PROBLEM TO SOLVE – Pull out every line in the entries below that contains the string "pixels". Case matters.

DATA SUPPLIED –
____

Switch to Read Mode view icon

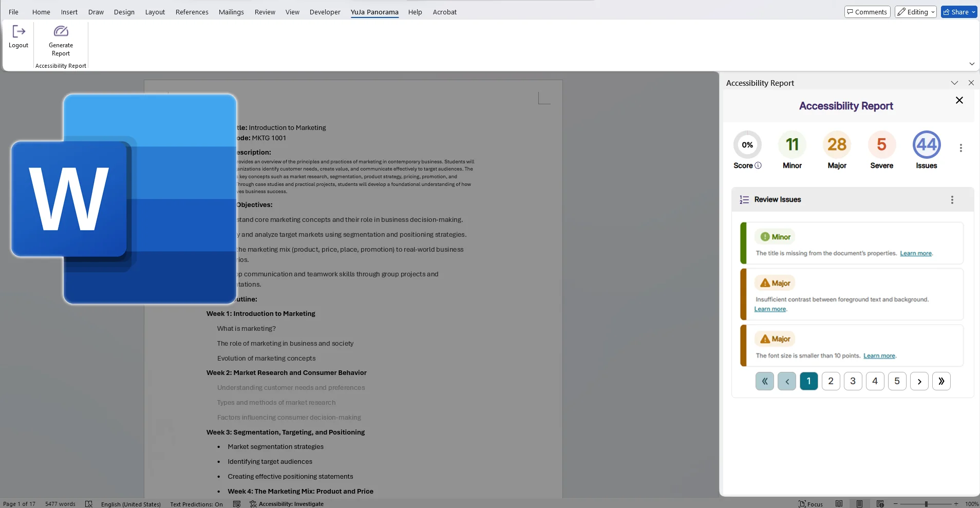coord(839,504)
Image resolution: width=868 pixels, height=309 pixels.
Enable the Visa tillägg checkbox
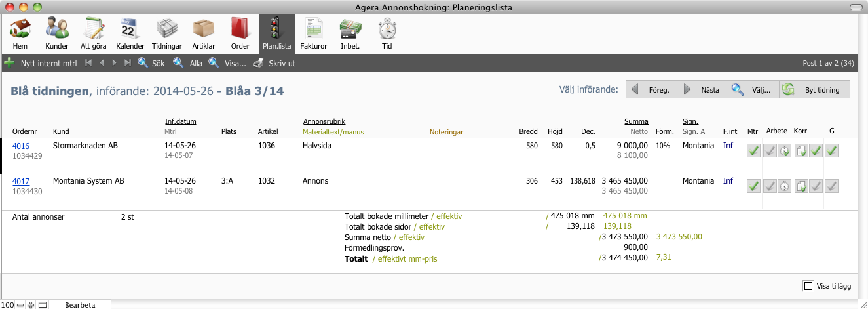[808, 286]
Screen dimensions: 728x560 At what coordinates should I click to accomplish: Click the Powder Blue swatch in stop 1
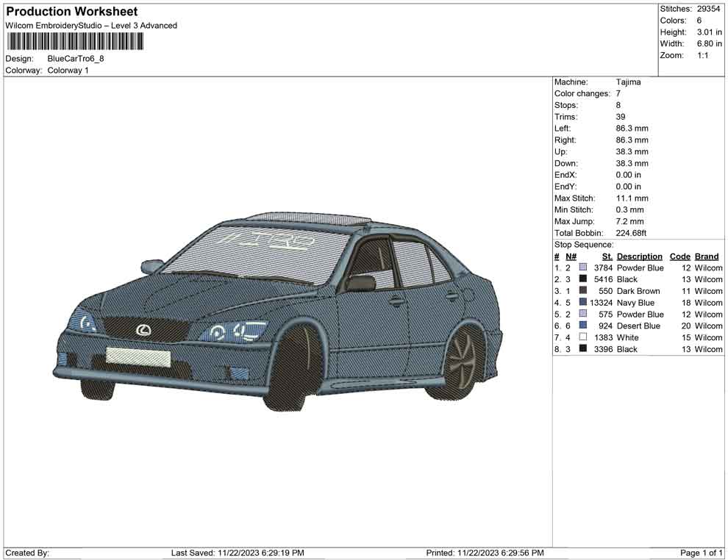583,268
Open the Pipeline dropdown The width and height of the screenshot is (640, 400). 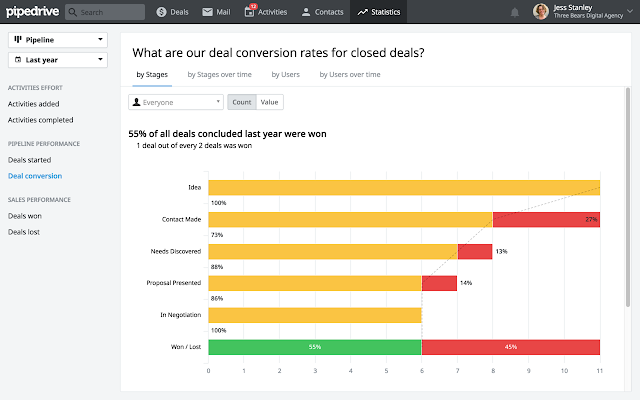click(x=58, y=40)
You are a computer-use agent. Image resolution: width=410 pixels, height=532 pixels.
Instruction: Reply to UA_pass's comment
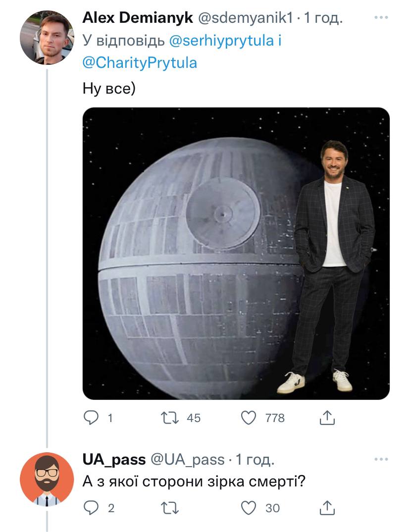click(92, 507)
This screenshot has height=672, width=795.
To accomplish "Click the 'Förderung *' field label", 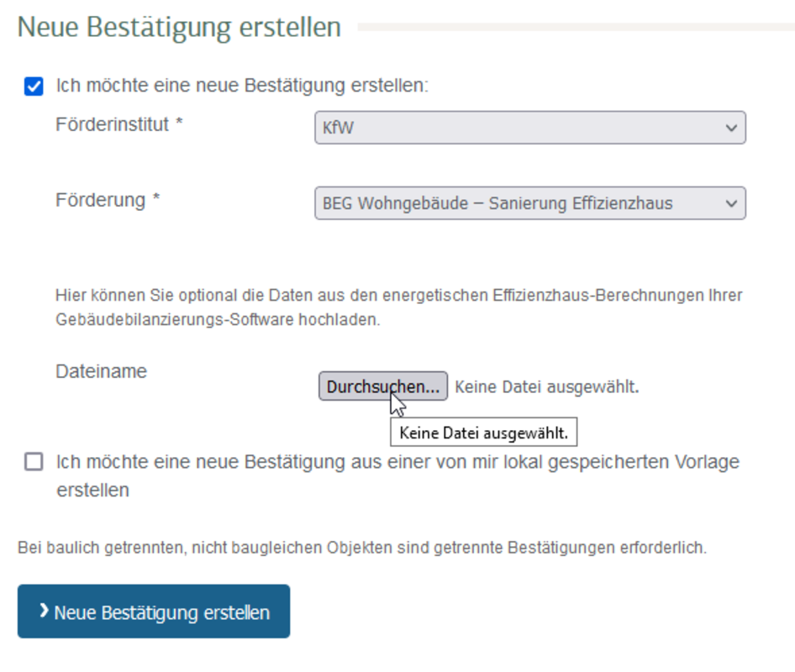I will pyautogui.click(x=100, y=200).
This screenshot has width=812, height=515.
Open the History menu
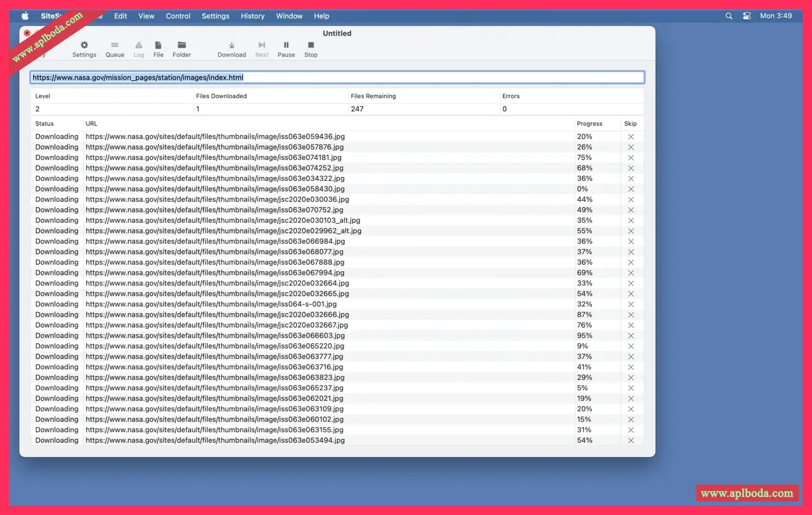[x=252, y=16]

____

TASK OUTPUT –
Image resolution: width=868 pixels, height=309 pixels.
You are a computer-use agent. Image resolution: width=410 pixels, height=532 pixels.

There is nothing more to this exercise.